5 Penelitian ini akan mengkaji berbagai variasi penambahan cairan rumen ke dalam feses sapi pada pembuatan gas bio yaitu 0; 2,5; 5; dan 7,5 % dari substrat yang digunakan. Menurut Prescott et al. (2005), jumlah mikrobia rumen dalam setiap mililiter terdapat 10 12 sel mikrobia. Mirobia rumen terdiri dari bakteri, protozoa, dan fungi yang tumbuh secara anaerob. Menurut Crueger dan Crueger (1984), jumlah inokulum yang diberikan sebagai kultur awal (starter) sekitar 1 10 %. Variasi penambahan cairan rumen ke dalam feses sapi perlu dikaji karena produksi gas metana pada pembuatan gas bio berpengaruh terhadap jumlah mikrobia. Penelitian terkait mengenai penambahan cairan rumen dalam pembuatan gas bio belum pernah dilakukan. Penelitian mengenai pemanfaatan cairan rumen banyak dilakukan di bidang peternakan terkait masalah pencernaan dan metabolisme, oleh kerena itu perlu dilakukan penelitian untuk mengetahui pengaruh penambahan cairan rumen terhadap peningkatan produksi gas bio.
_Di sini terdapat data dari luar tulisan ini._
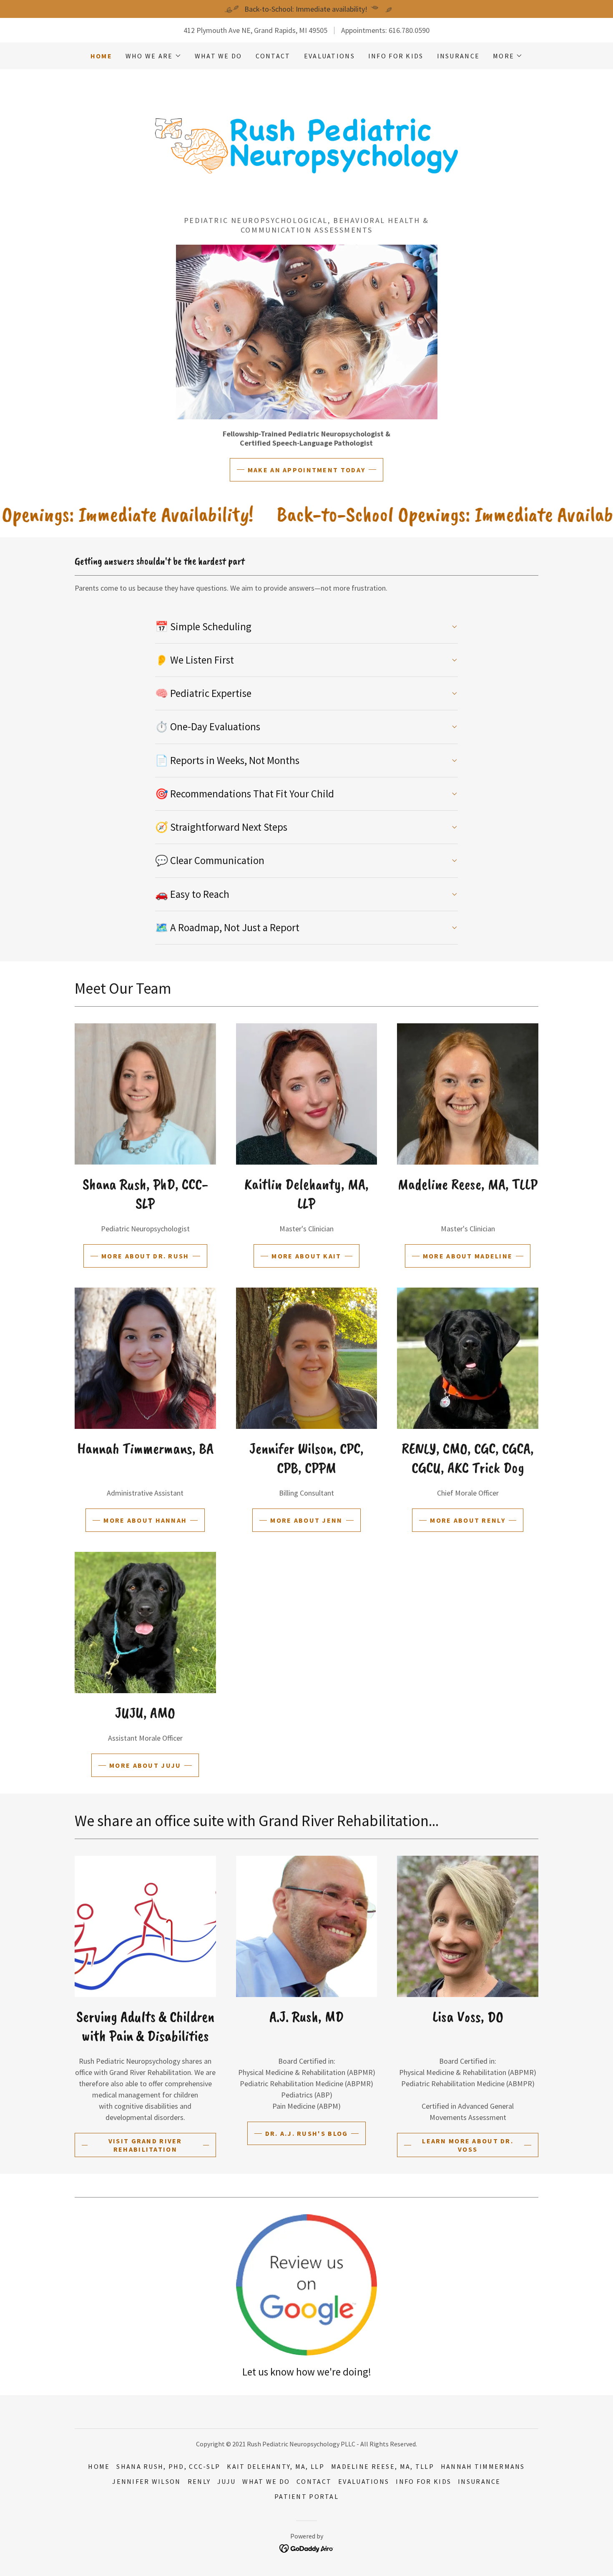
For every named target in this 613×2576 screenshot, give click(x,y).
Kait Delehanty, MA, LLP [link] (275, 2466)
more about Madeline (468, 1256)
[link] (306, 145)
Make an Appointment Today (306, 470)
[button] (153, 56)
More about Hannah (145, 1520)
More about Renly (467, 1520)
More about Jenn (306, 1520)
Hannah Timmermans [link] (483, 2466)
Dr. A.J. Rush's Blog (306, 2133)
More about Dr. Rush (145, 1256)
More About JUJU (145, 1765)
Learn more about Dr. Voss (467, 2145)
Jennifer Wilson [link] (146, 2481)
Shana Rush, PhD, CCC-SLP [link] (168, 2466)
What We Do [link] (218, 56)
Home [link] (101, 56)
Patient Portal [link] (306, 2496)
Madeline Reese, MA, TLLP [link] (382, 2466)
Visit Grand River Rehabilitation (145, 2145)
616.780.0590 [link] (409, 30)
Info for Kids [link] (396, 56)
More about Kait (306, 1256)
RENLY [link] (199, 2481)
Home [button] (99, 2466)
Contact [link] (273, 56)
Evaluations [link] (329, 56)
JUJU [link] (226, 2481)
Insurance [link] (458, 56)
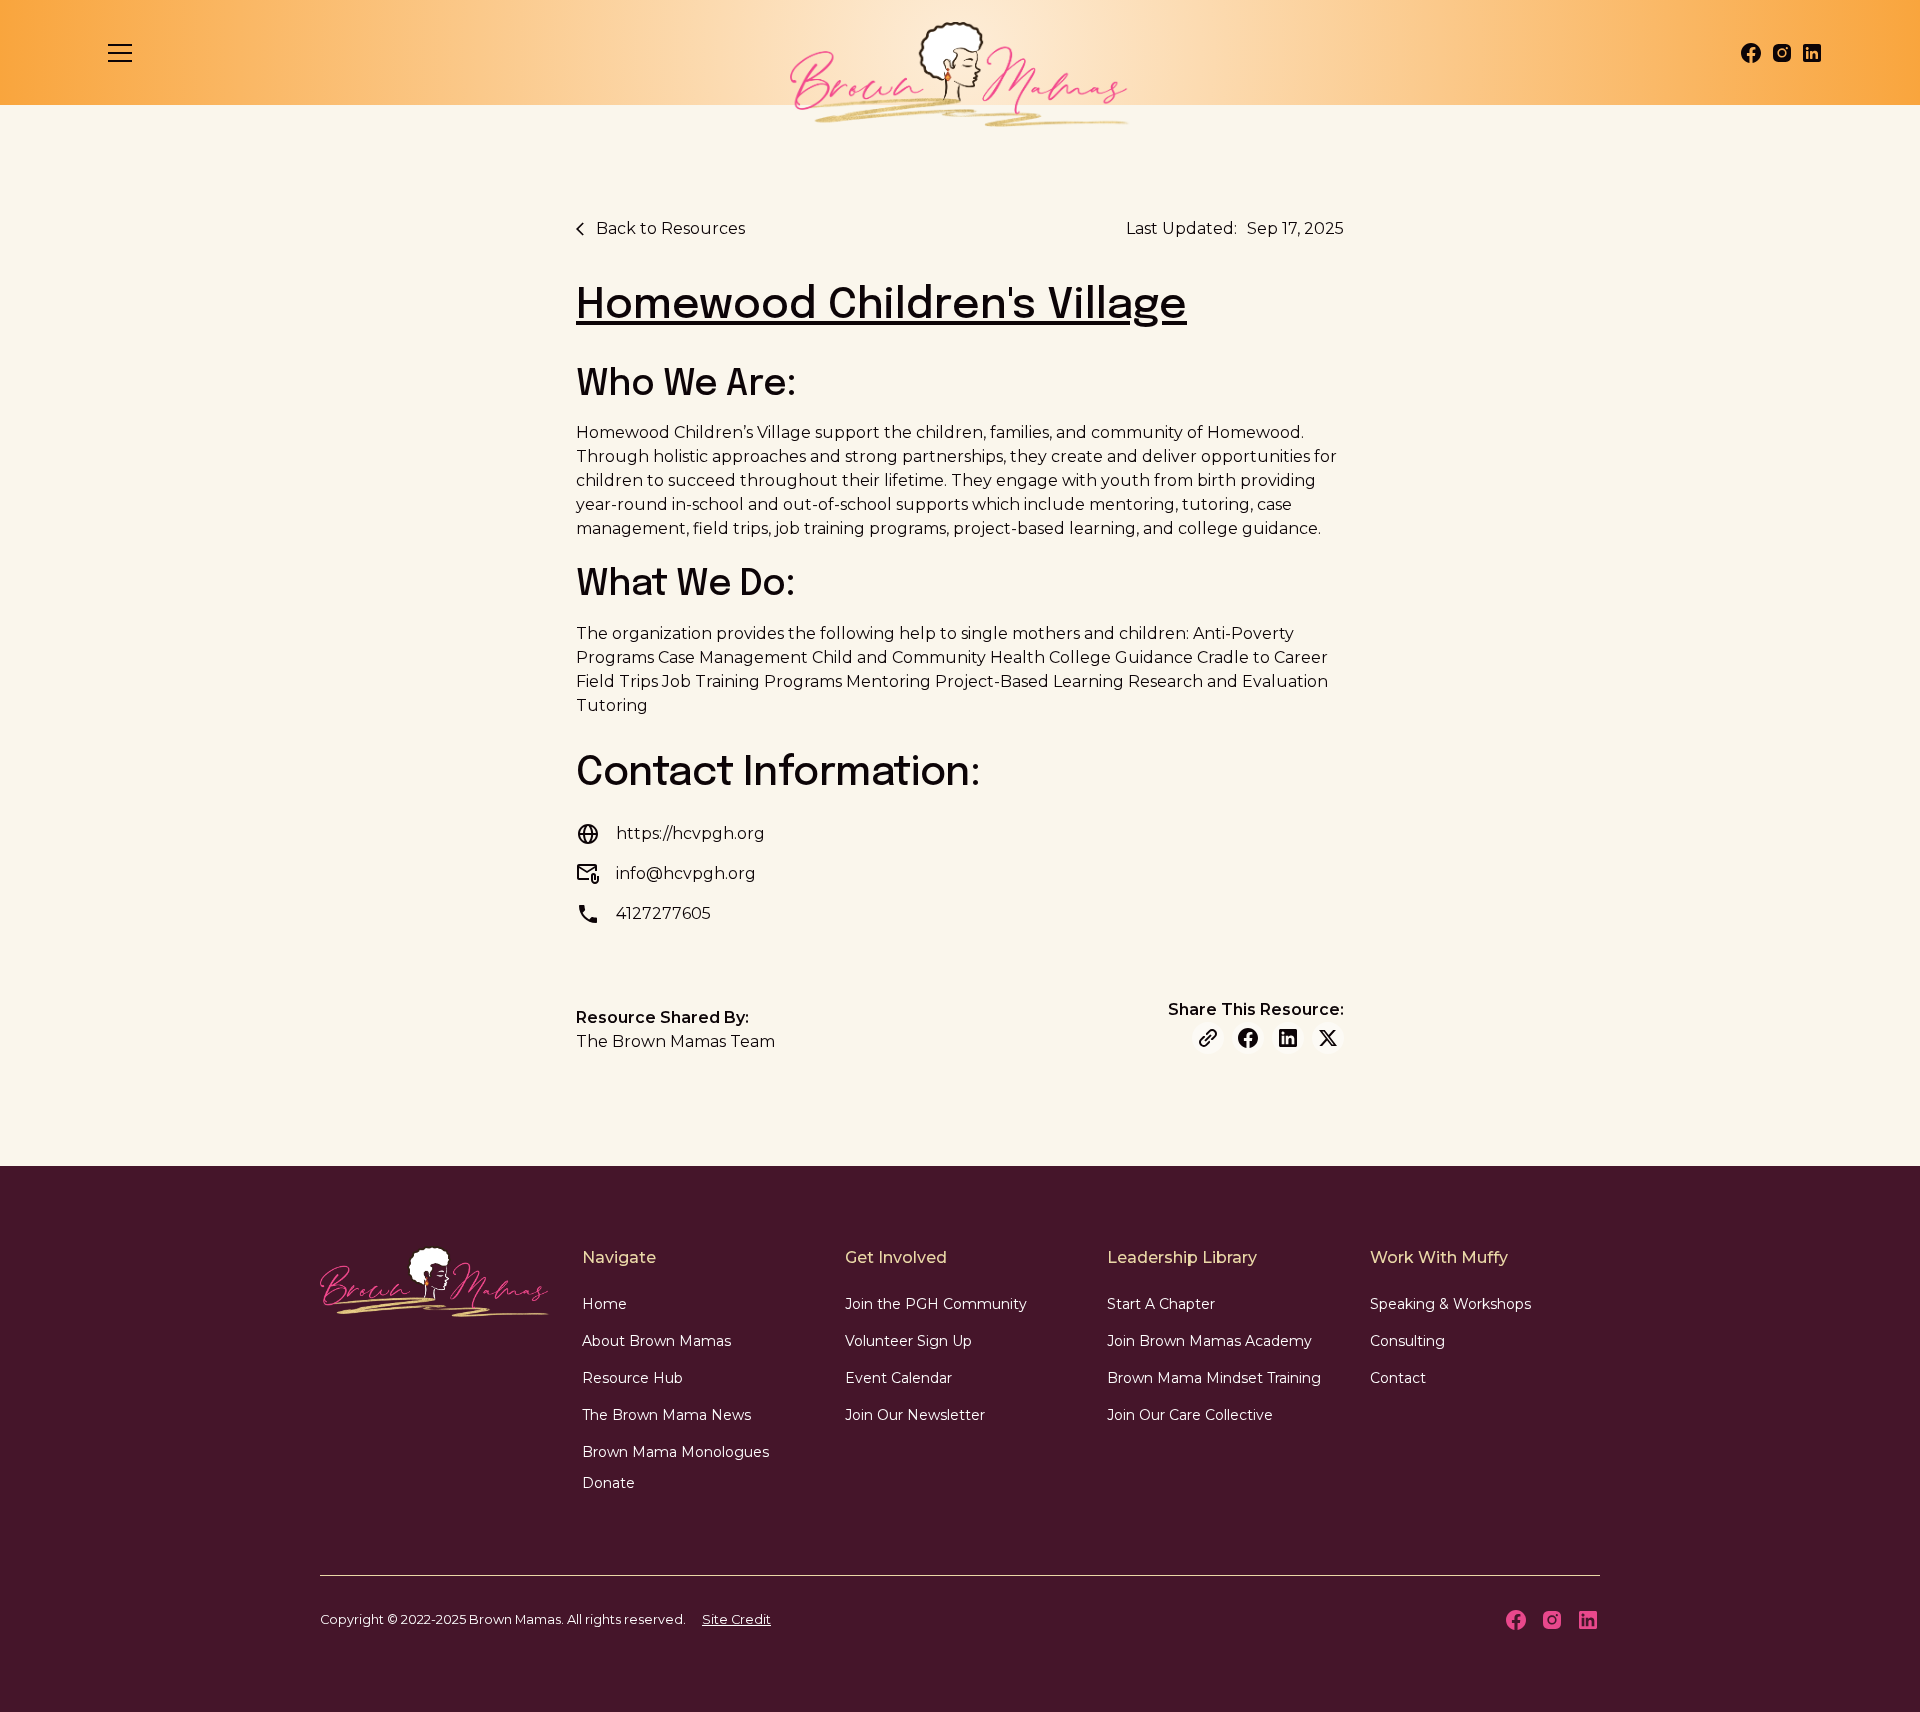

Selain itu, penelitian ini juga berdasarkan kenyataan bahwa potensi cairan rumen yang belum dimanfaatkan secara efisien sebagai sumber keanakeragaman mikrobia bagi produksi gas bio. B. Perumusan Masalah Apakah penambahan mikrobia rumen berupa cairan rumen sapi pada feses sapi akan meningkatkan produksi gas bio? C. Tujuan Penelitian Tujuan penelitian ini dilakukan untuk mengetahui pengaruh penambahan mikrobia rumen berupa cairan rumen sapi pada feses sapi terhadap peningkatan produksi gas bio.

6 D. Manfaat Penelitian Penelitiaan ini bermanfaat untuk memberikan informasi ilmiah kepada masyarakat mengenai manfaat feses hewan sapi pada umumnya dan cairan rumen sebagai substrat tambahan pada khususnya dalam memproduksi energi alternatif yang ramah lingkungan.